Has anyone here attempted to claim something on travel insurance just to find out that they weren't actually covered for it? (I bet few people put their hands up) Now, more importantly, has anyone every attempted to claim something on travel insurance and they've actually paid out? (I bet no one does). Life insurance is the oddest one, you'd have to be an incredible saint to buy that. I really have trouble paying to give people a reason to want me dead. Like it, but you’re trusting quite a bit to luck here – what will you say if things don’t go as planned with the show of hands? What I think would be a better idea is that, say they want £11 a month to have a pay out for £20,000. That means you have odds of 200/1 that you’ll die that month. Which must mean they're giving you odds of 200/199 that you will survive the month. So if you bet that 11 pounds that you'll survive the month, you may only win £11.65 but that’s far better than any saving account you can find. I get what you’re saying here, but not quite sure it works.
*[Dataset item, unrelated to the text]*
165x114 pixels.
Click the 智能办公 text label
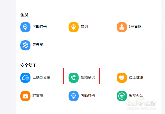136,96
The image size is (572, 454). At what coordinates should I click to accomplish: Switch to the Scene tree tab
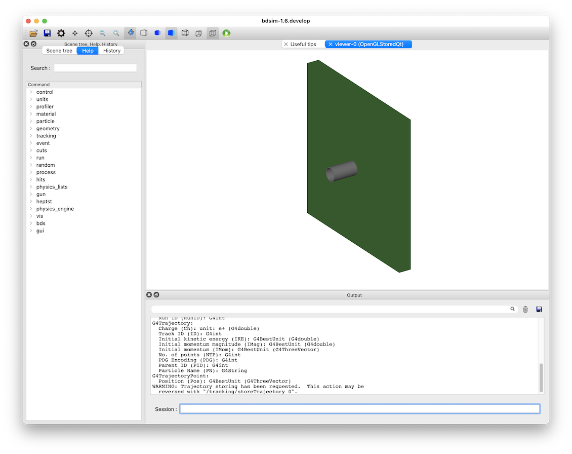pos(59,51)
Here are my workings – with more favourable figures:
Say you pay £20 per month for a payout of £20,000 – that would mean that the odds the insurance company is willing to accept of you dying that month are at least 1000/1. If you were to put £20 each month on you not being killed and got the same odds (but, like you said, reversed as it’s on you surviving) this would be 1/1000 – meaning the monthly payout on a win would be £20.02 (the £20 you bet + 1000th of that amount – 2p). And 2p per month on £20 (just over 1% AER) isn’t a better return that you’d get in a savings account.
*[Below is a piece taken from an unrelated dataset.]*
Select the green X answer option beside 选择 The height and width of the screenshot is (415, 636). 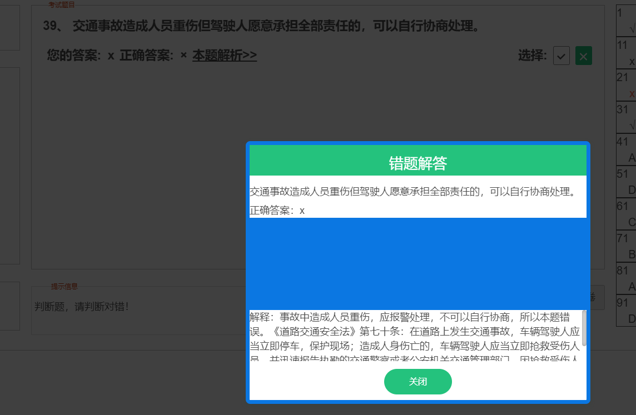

And it doesn't matter cos People don’t die anymore they just get smaller and slower. As a throwaway comment I liked this. It made me laugh. Maybe I laughed because I know you and can imagine you saying it, and thinking it so not sure it’ll work on an audience, but you never know for sure unless you try.
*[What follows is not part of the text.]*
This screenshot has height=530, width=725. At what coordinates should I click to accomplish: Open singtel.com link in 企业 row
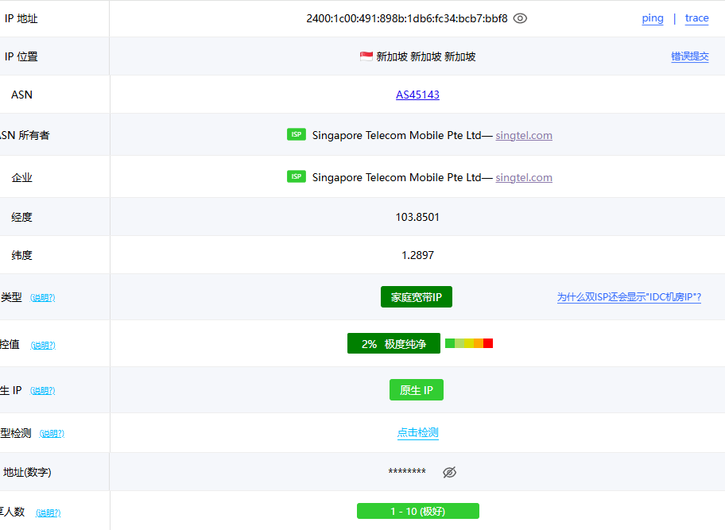[524, 177]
Why the hell is euthanasia illegal? Who are we to tell our elders that they can’t die gracefully. Let's keep everyone alive forever. “She's still a productive member of society, look at her dribble; we could use it as industrial lubricant.” Not sure about this on its own – how about supplementing it with something like ”It's certainly no longer any use as a sexual lubricant.” Even then, I’m worried it might make the ‘industrial’ part look like it was only thrown in as a lead-up to crack that bit I just put in. Up to you. She’s enjoying life; she's watching Trisha reruns. That's worth living in arthritis-ridden agony for.
Hang on in there granny, don’t give in now, you haven’t found out which one of these Burberry-coated Neanderthals impregnated their mother.
Actually I have real guilt trip every time I say that bit, because I have this vision in my head of my mum crying as my nana sits there with a cotton bud, desperately trying to get poo from between the treads of her precious record collection. Was thinking you could end on something like “I guess I shouldn’t have blamed it on her” or something like that. Or maybe your Nan did it and you only took the blame so she wouldn’t tell about when she woke up to find you using her saliva as a masturbatory lubricant. But then I guess this re-incorporation working depends on you keeping the beginning bit, and if so, in what form.
*Incidentally, both Sheila and I (you’ve told her the story of the wasps and the record collection before) think that this, if expanded, would make a really good written piece. There are always tons of small literary journals looking for short story pieces of all kinds from people. I’m going to be writing a few pieces myself for similar stuff. Just something to consider.